Observation 1: We denote the string at time $$$t$$$ to be $$$S(t)$$$. Then $$$S(t) = S(t-1) + S(t-2)$$$ where $$$+$$$ represents string concatenation.

Proof: We proceed using mathematical induction. The base case $$$t=2$$$ can be easily proven by hand. For our inductive step, we wish to show that $$$S(t) = S(t-1) + S(t-2)$$$, given that the observation is true time $$$t-1$$$. We can split the string $$$S(t-1)$$$ into two sections, which are $$$S(t-2)$$$ and $$$S(t-3)$$$. By definition, performing the operation of replacing $$$1$$$ with $$$10$$$ and $$$0$$$ with $$$1$$$ on each of these parts will make the two parts $$$S(t-1)$$$ and $$$S(t-2)$$$ respectively, which in turn results in $$$S(t) = S(t-1) + S(t-2)$$$.

Subtask 1: $$$Q=1, r \leq 300 000$$$

The binary string can be generated by brute force, manually performing the operations until the length of the string exceeds $$$300 000$$$. The number of ones in the range $$$[l,r]$$$ can then be found by manually iterating through the string from indices $$$l$$$ to $$$r$$$.

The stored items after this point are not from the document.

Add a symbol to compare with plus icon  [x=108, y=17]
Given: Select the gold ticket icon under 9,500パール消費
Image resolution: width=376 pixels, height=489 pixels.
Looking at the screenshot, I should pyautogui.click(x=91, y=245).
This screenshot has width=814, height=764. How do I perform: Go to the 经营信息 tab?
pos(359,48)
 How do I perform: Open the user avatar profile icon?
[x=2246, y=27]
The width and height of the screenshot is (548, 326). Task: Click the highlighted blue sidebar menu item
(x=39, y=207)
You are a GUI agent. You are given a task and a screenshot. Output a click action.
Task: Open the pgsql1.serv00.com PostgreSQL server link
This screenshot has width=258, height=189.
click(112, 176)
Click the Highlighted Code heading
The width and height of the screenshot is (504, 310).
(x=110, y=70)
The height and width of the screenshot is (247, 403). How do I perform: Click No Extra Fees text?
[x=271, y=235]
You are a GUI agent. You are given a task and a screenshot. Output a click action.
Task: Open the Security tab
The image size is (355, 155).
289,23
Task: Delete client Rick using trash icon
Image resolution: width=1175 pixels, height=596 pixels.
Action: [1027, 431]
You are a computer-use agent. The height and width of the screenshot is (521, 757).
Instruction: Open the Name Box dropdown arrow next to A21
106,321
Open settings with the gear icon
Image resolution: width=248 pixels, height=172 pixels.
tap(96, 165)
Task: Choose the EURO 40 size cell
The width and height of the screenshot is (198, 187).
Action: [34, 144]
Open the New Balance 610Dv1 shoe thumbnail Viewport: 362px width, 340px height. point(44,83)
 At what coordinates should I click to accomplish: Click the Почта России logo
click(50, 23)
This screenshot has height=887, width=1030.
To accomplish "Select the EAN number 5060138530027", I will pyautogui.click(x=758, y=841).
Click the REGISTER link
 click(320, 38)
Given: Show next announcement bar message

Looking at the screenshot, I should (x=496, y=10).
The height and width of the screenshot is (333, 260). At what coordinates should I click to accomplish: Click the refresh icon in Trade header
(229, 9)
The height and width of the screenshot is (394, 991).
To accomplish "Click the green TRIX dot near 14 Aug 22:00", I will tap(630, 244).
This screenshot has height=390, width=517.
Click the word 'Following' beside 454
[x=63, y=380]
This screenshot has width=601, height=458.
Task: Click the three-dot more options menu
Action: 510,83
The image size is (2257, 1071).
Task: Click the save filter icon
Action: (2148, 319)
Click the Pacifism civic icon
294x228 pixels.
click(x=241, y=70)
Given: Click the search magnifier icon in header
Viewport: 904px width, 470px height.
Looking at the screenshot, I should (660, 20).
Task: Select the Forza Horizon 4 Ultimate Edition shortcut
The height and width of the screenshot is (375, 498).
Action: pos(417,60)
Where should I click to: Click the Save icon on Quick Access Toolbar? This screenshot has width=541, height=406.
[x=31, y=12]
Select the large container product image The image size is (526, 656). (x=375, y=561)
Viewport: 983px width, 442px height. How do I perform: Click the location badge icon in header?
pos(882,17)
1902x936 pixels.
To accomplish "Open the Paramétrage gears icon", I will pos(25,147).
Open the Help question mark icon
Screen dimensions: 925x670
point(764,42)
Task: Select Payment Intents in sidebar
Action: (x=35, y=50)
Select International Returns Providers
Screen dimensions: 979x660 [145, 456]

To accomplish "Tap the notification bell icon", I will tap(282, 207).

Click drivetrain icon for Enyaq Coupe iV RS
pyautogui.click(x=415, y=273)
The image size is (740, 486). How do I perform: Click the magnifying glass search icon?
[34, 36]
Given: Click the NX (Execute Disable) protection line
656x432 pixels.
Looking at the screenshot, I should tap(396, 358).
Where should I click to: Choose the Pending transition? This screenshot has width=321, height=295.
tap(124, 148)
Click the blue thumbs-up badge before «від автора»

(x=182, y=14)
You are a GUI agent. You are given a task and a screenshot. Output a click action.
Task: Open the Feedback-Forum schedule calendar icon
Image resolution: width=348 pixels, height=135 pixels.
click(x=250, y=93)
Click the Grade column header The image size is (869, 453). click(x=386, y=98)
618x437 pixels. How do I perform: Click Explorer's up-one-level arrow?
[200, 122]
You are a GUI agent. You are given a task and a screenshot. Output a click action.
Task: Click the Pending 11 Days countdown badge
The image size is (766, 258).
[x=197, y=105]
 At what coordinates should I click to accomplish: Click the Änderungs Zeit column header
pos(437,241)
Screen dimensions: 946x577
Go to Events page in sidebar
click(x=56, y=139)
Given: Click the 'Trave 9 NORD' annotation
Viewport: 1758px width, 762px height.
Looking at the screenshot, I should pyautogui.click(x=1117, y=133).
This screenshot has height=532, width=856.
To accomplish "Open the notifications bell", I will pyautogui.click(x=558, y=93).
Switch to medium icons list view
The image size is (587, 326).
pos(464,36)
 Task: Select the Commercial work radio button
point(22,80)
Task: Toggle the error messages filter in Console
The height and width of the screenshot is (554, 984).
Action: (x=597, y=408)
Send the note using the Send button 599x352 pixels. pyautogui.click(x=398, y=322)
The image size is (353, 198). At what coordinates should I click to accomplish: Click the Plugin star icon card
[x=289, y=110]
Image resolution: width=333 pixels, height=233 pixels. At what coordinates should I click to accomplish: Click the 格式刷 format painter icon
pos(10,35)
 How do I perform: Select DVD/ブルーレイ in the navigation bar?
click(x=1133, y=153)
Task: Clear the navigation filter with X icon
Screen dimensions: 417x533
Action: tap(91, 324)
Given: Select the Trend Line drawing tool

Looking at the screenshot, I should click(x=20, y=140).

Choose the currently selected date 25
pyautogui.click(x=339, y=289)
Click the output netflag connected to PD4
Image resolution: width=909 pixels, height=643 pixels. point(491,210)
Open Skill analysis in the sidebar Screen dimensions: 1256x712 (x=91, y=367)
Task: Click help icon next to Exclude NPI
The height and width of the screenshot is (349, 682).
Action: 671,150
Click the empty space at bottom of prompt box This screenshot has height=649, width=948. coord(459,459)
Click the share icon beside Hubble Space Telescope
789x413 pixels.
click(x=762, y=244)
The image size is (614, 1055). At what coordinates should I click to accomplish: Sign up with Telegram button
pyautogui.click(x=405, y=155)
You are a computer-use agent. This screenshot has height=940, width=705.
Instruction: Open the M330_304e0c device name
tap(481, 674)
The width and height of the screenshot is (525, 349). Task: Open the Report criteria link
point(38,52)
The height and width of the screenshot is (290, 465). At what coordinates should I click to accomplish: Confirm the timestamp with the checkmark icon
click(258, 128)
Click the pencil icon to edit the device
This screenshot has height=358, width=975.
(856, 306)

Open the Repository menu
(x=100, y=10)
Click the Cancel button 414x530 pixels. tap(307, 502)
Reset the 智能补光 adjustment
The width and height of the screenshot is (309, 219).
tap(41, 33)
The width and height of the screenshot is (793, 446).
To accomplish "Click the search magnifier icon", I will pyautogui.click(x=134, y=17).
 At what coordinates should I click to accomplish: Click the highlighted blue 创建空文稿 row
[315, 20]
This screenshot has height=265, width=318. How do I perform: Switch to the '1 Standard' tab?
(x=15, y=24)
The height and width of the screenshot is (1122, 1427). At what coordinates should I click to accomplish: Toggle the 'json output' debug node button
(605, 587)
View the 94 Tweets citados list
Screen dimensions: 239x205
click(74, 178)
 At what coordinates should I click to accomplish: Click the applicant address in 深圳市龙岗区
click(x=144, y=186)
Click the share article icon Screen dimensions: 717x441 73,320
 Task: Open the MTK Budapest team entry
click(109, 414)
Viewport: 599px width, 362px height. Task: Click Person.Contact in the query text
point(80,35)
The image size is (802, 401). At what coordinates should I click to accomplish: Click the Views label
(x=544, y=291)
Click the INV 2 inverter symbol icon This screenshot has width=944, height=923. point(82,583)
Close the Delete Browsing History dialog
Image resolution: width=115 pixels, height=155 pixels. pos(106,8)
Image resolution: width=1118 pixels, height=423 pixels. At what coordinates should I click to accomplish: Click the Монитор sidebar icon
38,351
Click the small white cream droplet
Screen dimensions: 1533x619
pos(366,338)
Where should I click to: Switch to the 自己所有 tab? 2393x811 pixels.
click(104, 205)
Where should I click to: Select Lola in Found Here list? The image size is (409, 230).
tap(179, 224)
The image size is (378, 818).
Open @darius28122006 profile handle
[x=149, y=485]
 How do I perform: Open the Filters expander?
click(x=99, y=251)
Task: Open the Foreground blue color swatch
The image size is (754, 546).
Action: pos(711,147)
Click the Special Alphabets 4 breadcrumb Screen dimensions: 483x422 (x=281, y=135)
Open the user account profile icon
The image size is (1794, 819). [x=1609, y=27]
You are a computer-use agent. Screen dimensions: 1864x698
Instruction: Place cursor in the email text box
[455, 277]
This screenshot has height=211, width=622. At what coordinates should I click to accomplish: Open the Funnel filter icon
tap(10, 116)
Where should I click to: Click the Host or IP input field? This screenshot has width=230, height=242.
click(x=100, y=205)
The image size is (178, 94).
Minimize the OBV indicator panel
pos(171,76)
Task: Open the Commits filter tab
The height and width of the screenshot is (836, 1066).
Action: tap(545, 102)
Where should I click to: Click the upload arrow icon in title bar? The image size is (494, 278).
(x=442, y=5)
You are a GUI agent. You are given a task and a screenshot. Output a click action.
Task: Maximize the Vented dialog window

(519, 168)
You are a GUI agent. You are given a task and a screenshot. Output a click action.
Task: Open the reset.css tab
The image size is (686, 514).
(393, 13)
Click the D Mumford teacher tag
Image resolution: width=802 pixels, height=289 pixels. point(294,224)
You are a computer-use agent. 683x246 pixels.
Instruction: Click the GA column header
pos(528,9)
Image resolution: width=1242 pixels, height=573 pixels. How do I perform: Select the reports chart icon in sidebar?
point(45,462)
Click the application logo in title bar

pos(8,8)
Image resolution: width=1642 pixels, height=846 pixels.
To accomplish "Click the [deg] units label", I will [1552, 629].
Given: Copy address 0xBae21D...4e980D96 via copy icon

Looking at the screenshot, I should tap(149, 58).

Time complexity: $$$O(Qr_{max})$$$

Subtask 2: $$$l = 1, r \leq 300 000$$$

A prefix sum on the binary string can be created. The queries can then be answered in $$$O(1)$$$ time by simply accessing the element at index $$$r$$$ of the prefix sum.

Time complexity: $$$O(r_{max} + Q)$$$

Subtask 3: $$$r \leq 300 000$$$

Using the prefix sum from subtask 3, the queries can be answered in $$$O(1)$$$ time by subtracting the element at index $$$l-1$$$ from the element at index $$$r$$$ of the prefix sum.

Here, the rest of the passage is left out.